I am deaf with a cochlear implant, currently employed as a software developer.
You do not mention which country you're from - this answer is from a UK perspective.
As other answers have already mentioned, prospective employers are generally obligated to not discriminate against you because of your hearing impairment. This is enshrined in UK law in the Equality Act 2010, particularly section 6 and 21.
However, as you've already noticed, there is nothing to stop an employer deciding that making any reasonable adjustments is too much effort and ghosting you. This is illegal in the UK but unfortunately from my experience there is very little you can do about it, unless they make a big mistake like telling you 'why' they are no longer prepared to accept you as a candidate (Preferably in writing)

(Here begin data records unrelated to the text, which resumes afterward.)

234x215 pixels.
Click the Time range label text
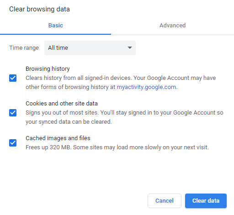pos(24,48)
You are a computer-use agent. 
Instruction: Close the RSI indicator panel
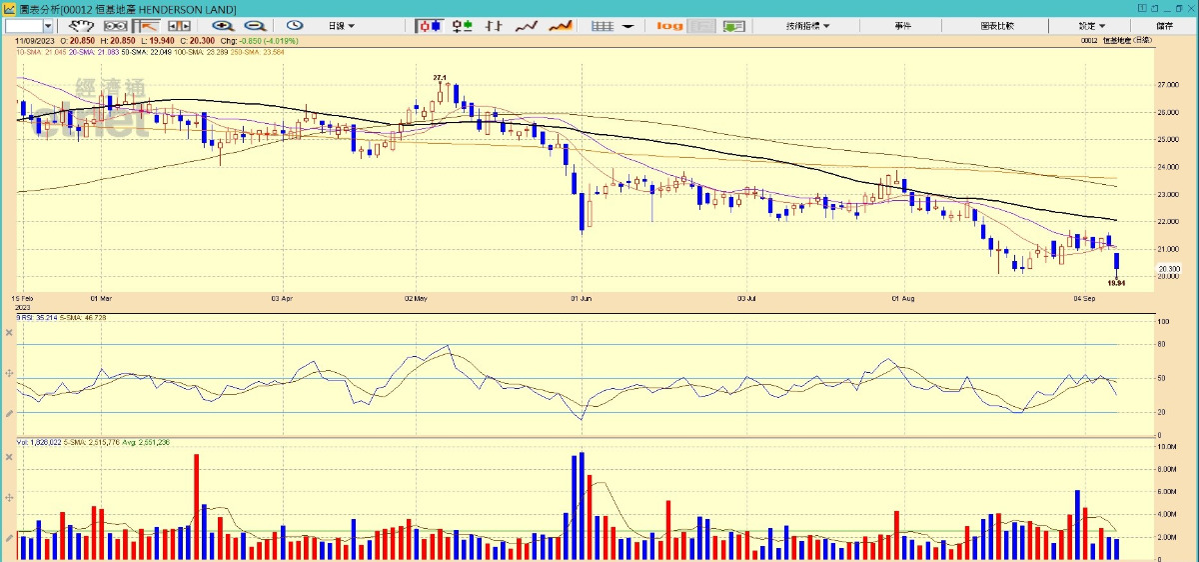tap(9, 332)
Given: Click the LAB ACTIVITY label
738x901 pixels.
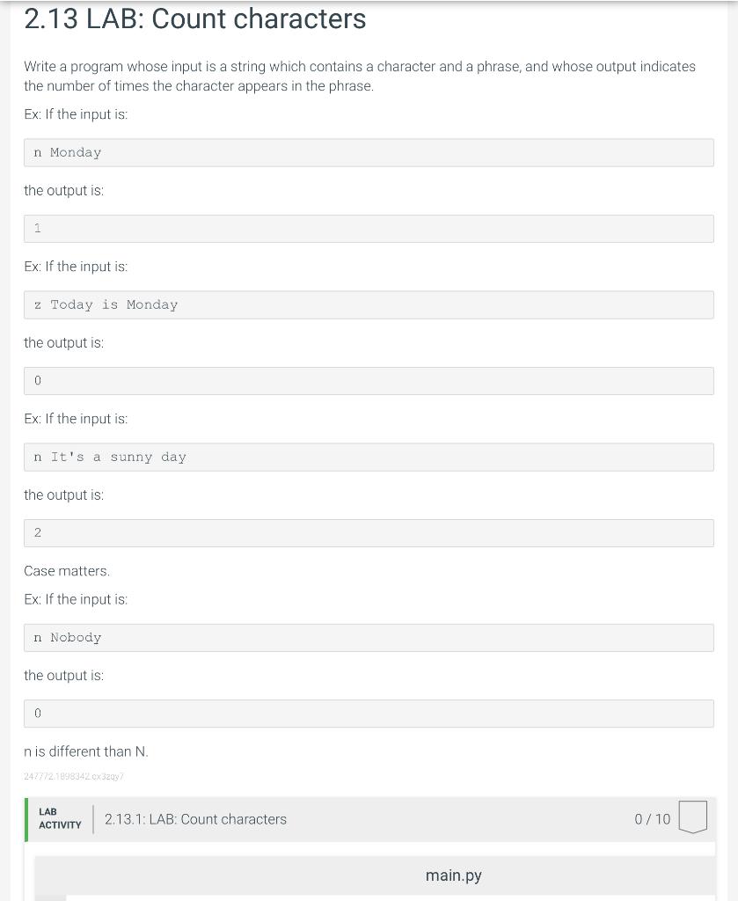Looking at the screenshot, I should coord(60,818).
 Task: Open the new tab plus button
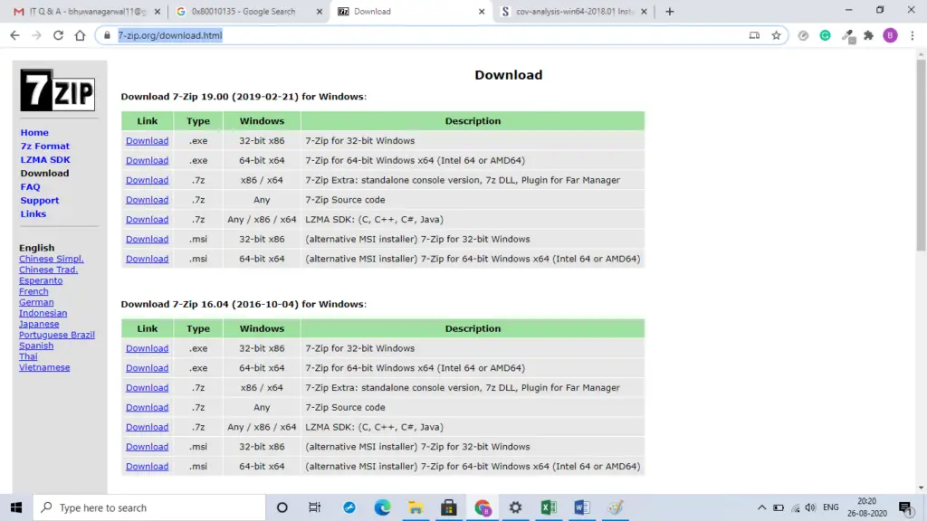click(x=669, y=11)
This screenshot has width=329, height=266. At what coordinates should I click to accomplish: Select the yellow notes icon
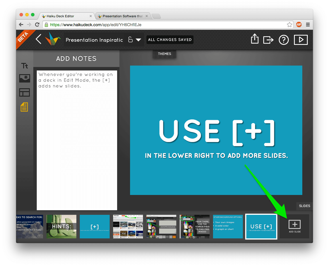(24, 107)
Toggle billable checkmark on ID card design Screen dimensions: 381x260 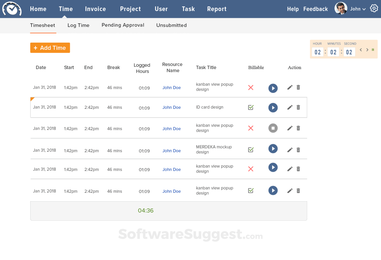[x=251, y=107]
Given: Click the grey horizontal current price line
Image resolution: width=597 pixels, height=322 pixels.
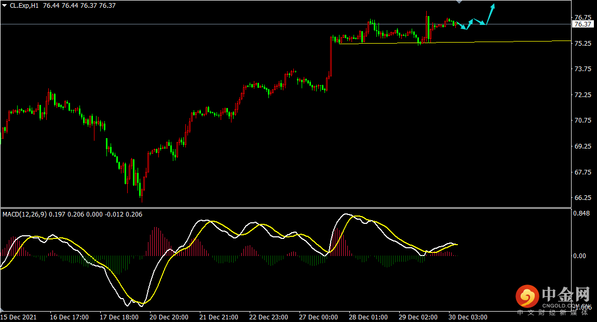Looking at the screenshot, I should [x=286, y=24].
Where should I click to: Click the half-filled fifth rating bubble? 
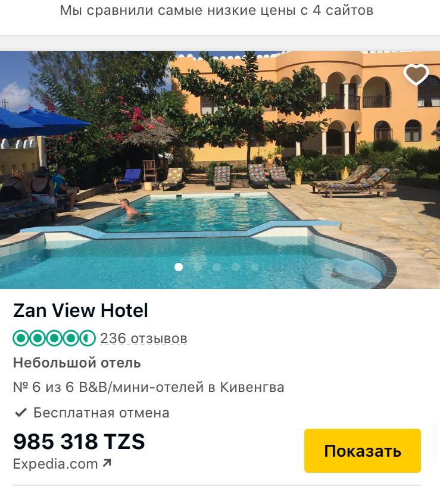click(88, 338)
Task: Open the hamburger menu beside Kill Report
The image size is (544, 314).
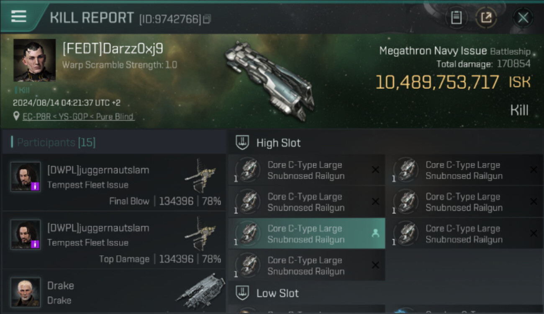Action: pyautogui.click(x=18, y=16)
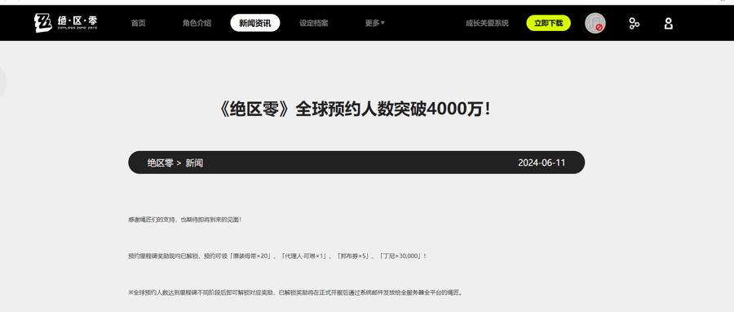
Task: Click the round button at left page edge
Action: [2, 82]
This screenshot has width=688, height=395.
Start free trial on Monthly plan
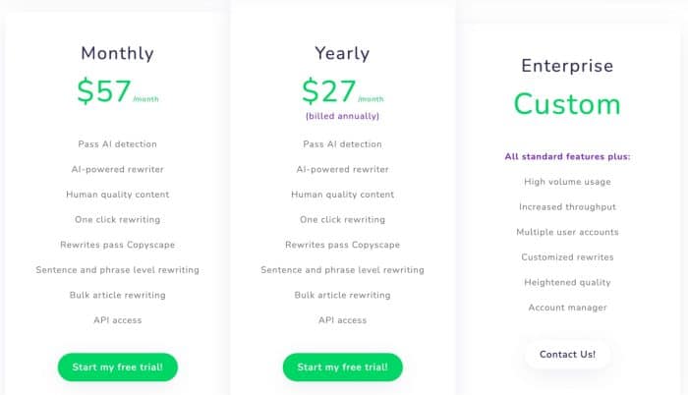click(118, 367)
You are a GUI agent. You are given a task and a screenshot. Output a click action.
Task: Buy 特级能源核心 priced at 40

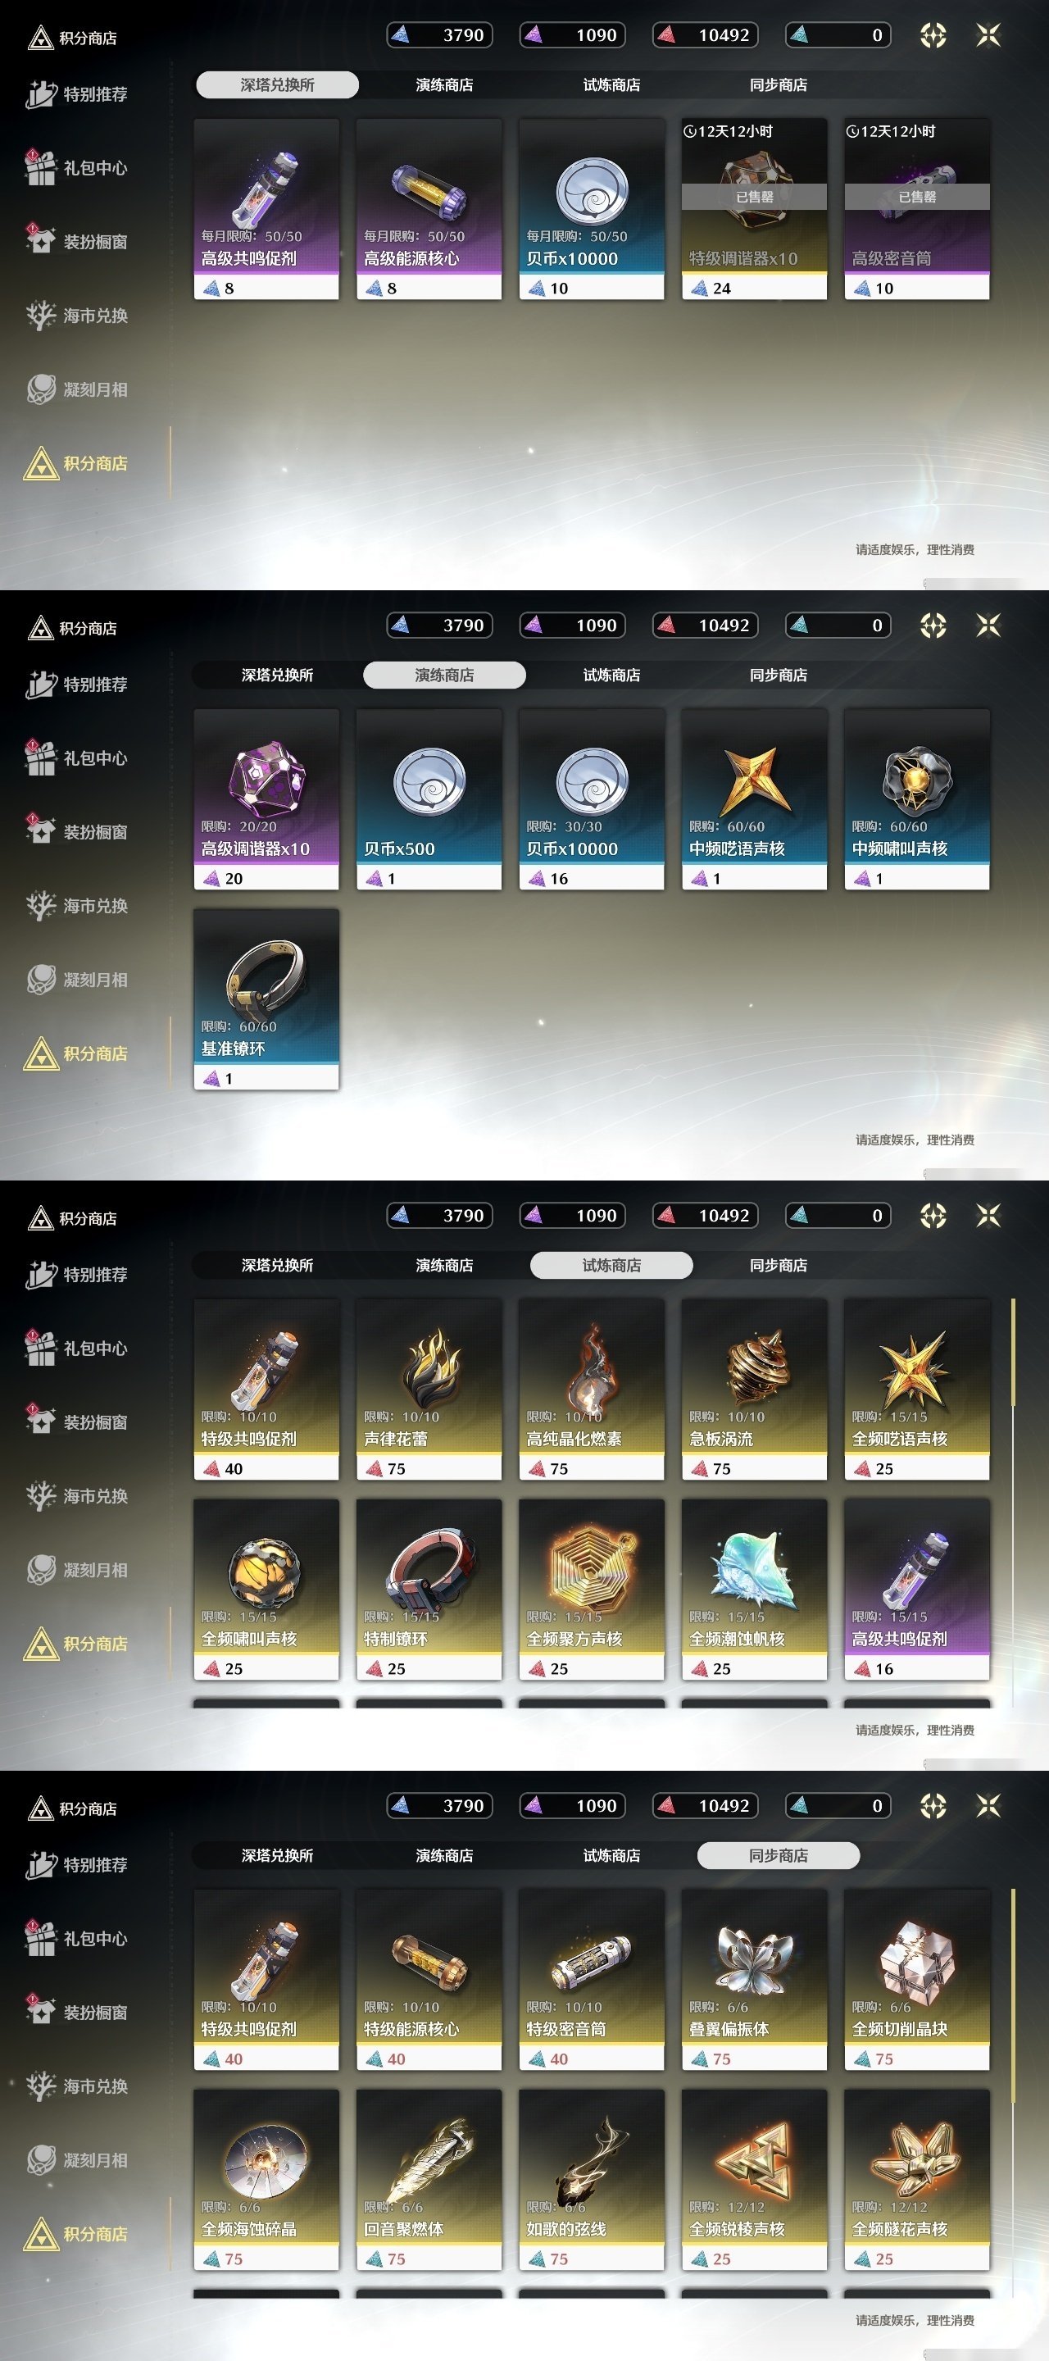(x=429, y=1980)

So my advice in this situation would have to be, say nothing about your hearing impairment until the interview. This prevents the employer writing you off as someone who would automatically need a BSL interpreter. (or any of a dozen assumptions that could be made...)
Remember that candidate onboarding isn't a solo activity. The people rejecting your cv offhand won't be the interviewers, it'll be someone in HR doing the initial shortlisting who thinks 'disability - potential liability - reject without a reason'
Having this conversation instead with the interviewer (Who is far more likely to be the role's actual supervisor) proved much more productive, at least in my experience. You can directly demonstrate to the employer your ability to communicate and how little effort would be required to make the necessary reasonable adjustments.
With regards to pre-main interview 'phone interviews', a company that won't make such a basic adjustment will make no adjustments elsewhere. In these cases, they have failed you. Try elsewhere.
Personal anecdote: When I was first job-hunting, my experiences were identical to yours. I made every effort to be as up-front about my hearing impairment and to summarize the minimum reasonable adjustments I would require to perform the job role. I got very few responses, which were ALL along of lines of 'sorry we do not think you're a fit for the company'
I changed tactics, deciding to tell prospective employers nothing about my hearing impairment until the interviews, which I suddenly started getting. One company made a formal offer, which they rescinded after the interview when someone 'higher up the chain' raised concerns about the reasonable adjustments. They were silly enough to declare this (and why) in an email so I ended up getting a reasonable settlement at the tribunal.
It literally took years after that to find my current employment but they couldn't be more accommodating. All communications is text-based except for mandatory client meetings (For which they changed the service used to one with automated captions - Microsoft Teams)
Best of luck finding an employer prepared to make the same effort for you.